OSHA’s action on ergonomic hazards in the workplace is a good example of the application of the General Duty Clause in situations where a standard does not currently exist. There are no standards governing job or work station design to reduce or prevent cumulative trauma disorders or other injuries. However, OSHA has widely applied the General Duty Clause to address ergonomic hazards in the workplace. Typically in these situations, OSHA will discover ergonomic-related problems while reviewing a company’s accident and injury records. The highly publicized citations issued to several meatpacking plants for cumulative trauma disorders are an example of the use of the General Duty Clause to correct ergonomic hazards. The action in this area eventually led to the issuance of ergonomic guidelines for the meatpacking industry and consideration of a standard for the general industry.
OSHA has also issued General Duty Clause citations on other issues where no apparent safety standard exists. Citations have been issued for lack of training, failure to have additional safety or alarm equipment to detect or warn of chemical leaks, and failure to provide safe locations or safe access to valves or other instruments necessary to an employee’s job.
What about situations where a safety standard currently exists on a particular subject? Are you doing enough if you are in compliance with OSHA’s safety standard? The answer, unfortunately, is maybe not. OSHA has also used the General Duty Clause to cite employers who knew that an OSHA standard was inadequate to protect their employees from harm.

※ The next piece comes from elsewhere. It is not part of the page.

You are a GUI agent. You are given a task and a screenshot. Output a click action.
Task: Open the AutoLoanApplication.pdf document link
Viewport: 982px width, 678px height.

At least one Circuit Court decision (International Union UAW v. General Dynamics, 815 F.2d 1570, D.C. Cir. 1987) has validated OSHA’s use of the General Duty Clause in this manner. In this situation, after several injuries and eventually a death involving the use of freon in confined spaces, OSHA cited General Dynamics under the General Duty Clause for not having a confined space procedure in situations where an employee could be asphyxiated or chemically poisoned by the cleaning compound (freon) being used. General Dynamics appealed the citation to the Occupational Safety and Health Review Commission which ruled in favor of the company noting that since there was a specific OSHA exposure standard for freon (eight-hour time-weighted average), OSHA could not cite the company under the General Duty Clause. The Commission’s decision was then reviewed by the Circuit Court of the District of Columbia which decided in favor of OSHA. The court stated:
- ... if (as alleged in this case) an employer knows a particular safety standard is inadequate to protect his workers against the specific hazard it is intended to address, or that the conditions in his place of employment are such that the safety standards will not adequately deal with the hazards to which his employees are exposed, he has a duty under Section 5(a)(1) to take whatever measures may be required by the Act, over and above those mandated by the safety standard, to safeguard his workers.”